### What is being asked
All of the records below should be retyped exactly, with no pictures included.

===============

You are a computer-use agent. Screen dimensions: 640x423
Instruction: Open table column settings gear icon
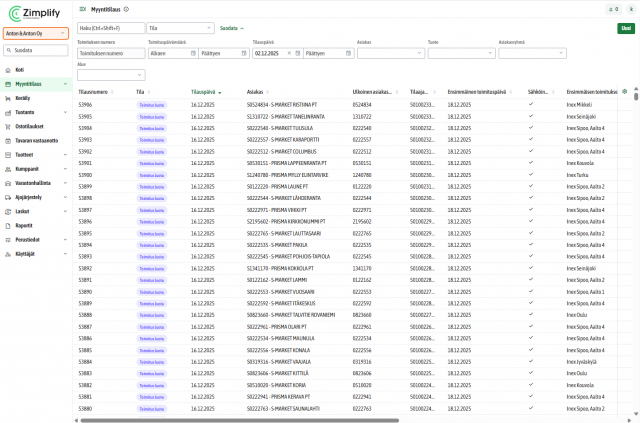pos(625,91)
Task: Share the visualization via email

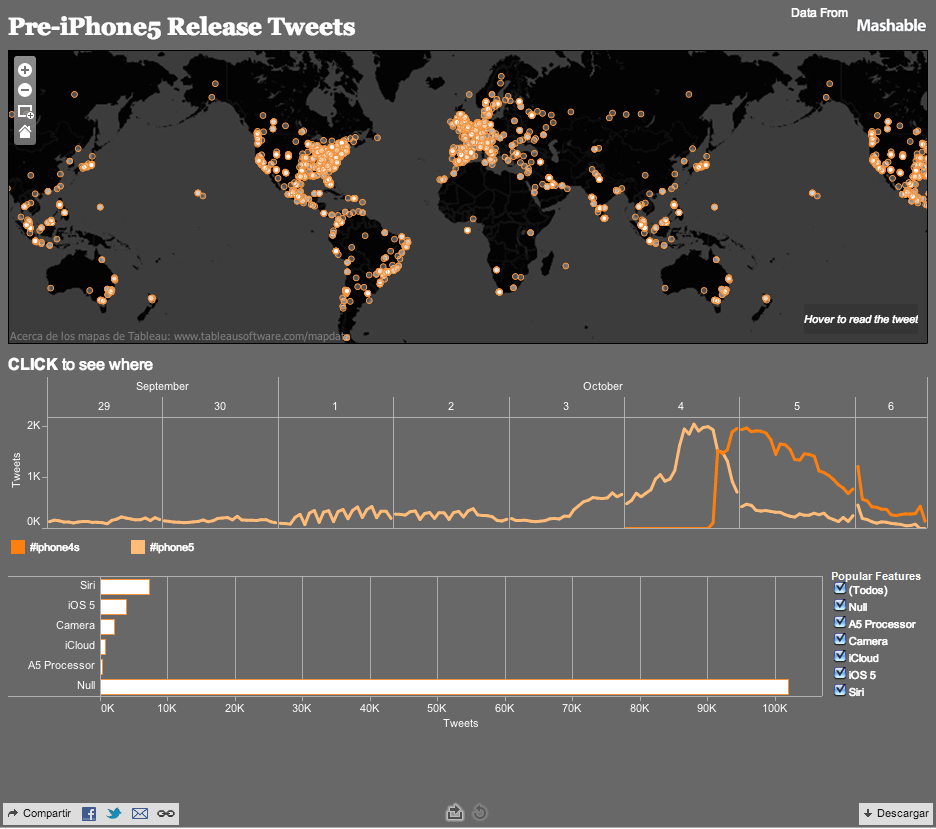Action: tap(139, 813)
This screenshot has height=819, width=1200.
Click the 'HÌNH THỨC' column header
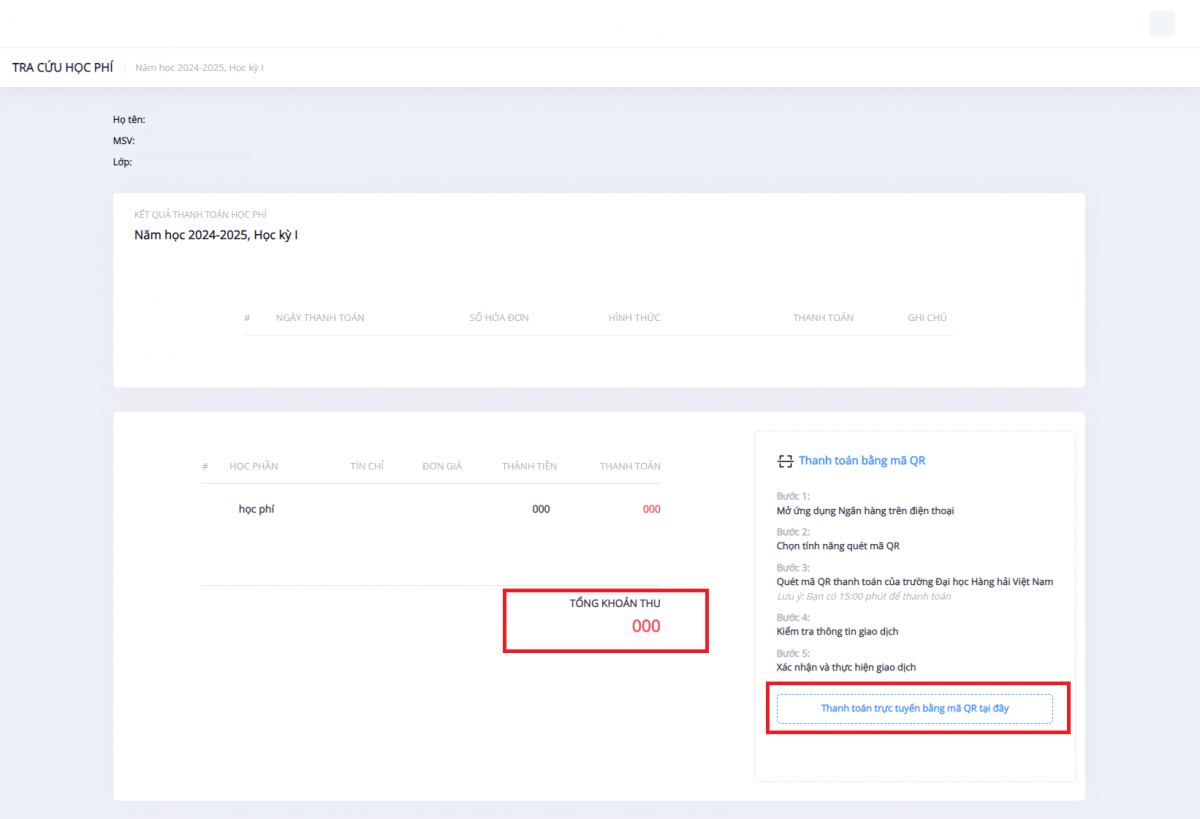634,318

===============

### Solution
You are a computer-use agent. Screen dimensions: 640x423
Instruction: Open table column settings gear icon
pos(625,91)
Task: Share the visualization via email

Action: tap(139, 813)
This screenshot has height=819, width=1200.
Click the 'HÌNH THỨC' column header
634,318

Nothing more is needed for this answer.